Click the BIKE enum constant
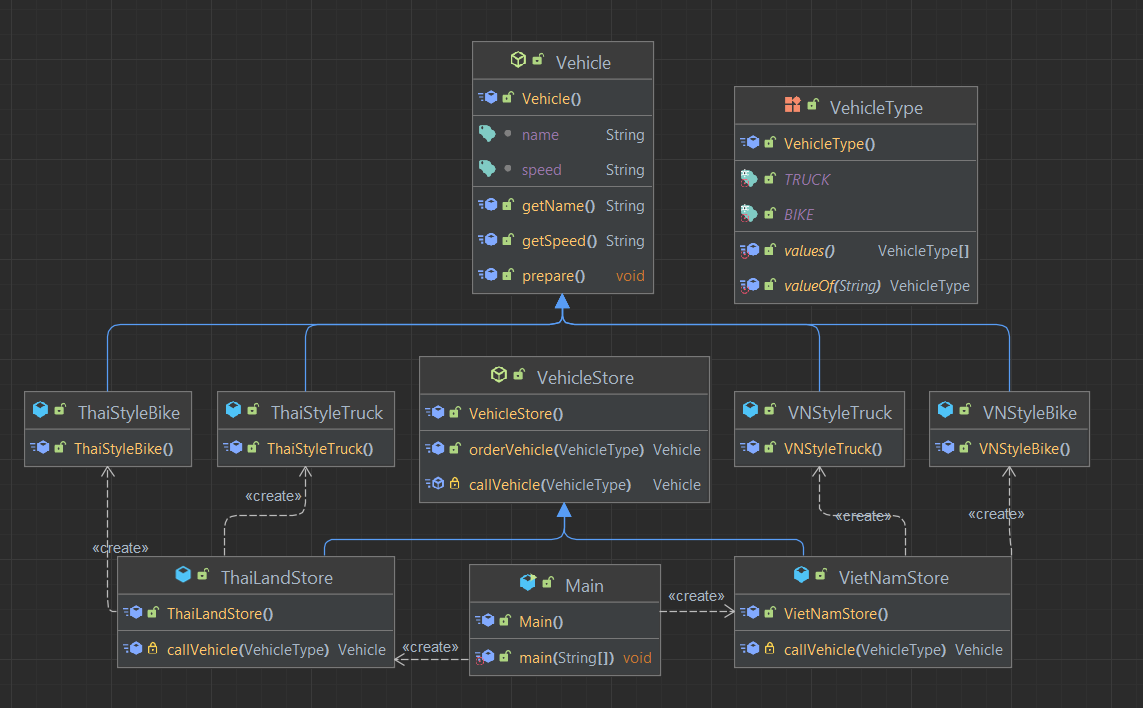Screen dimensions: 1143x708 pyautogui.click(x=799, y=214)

--

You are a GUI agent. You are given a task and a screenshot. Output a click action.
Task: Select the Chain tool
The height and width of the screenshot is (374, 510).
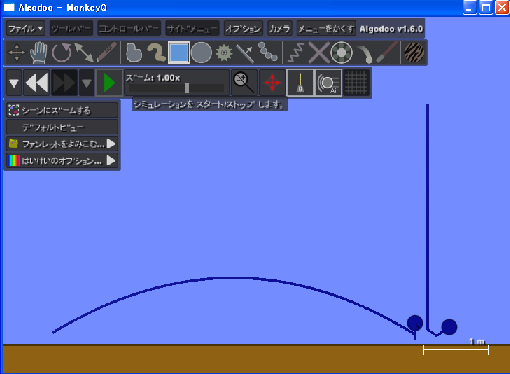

==

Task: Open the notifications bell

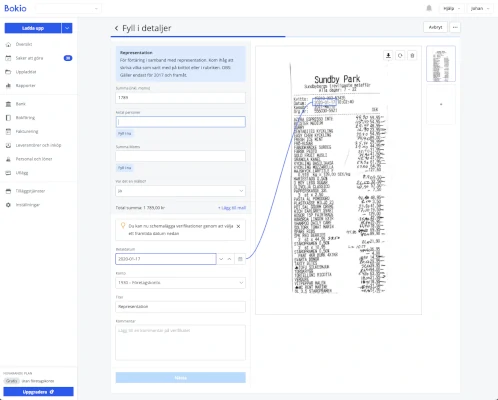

▶ [WORK INSTRUCTIONS]: Look over the listing above. Pick out and copy every line that includes "screenshot".

▶ [EXERCISE RESPONSE]:
You are a GUI agent. You are given a task and a screenshot. Output a click action.
The height and width of the screenshot is (374, 510).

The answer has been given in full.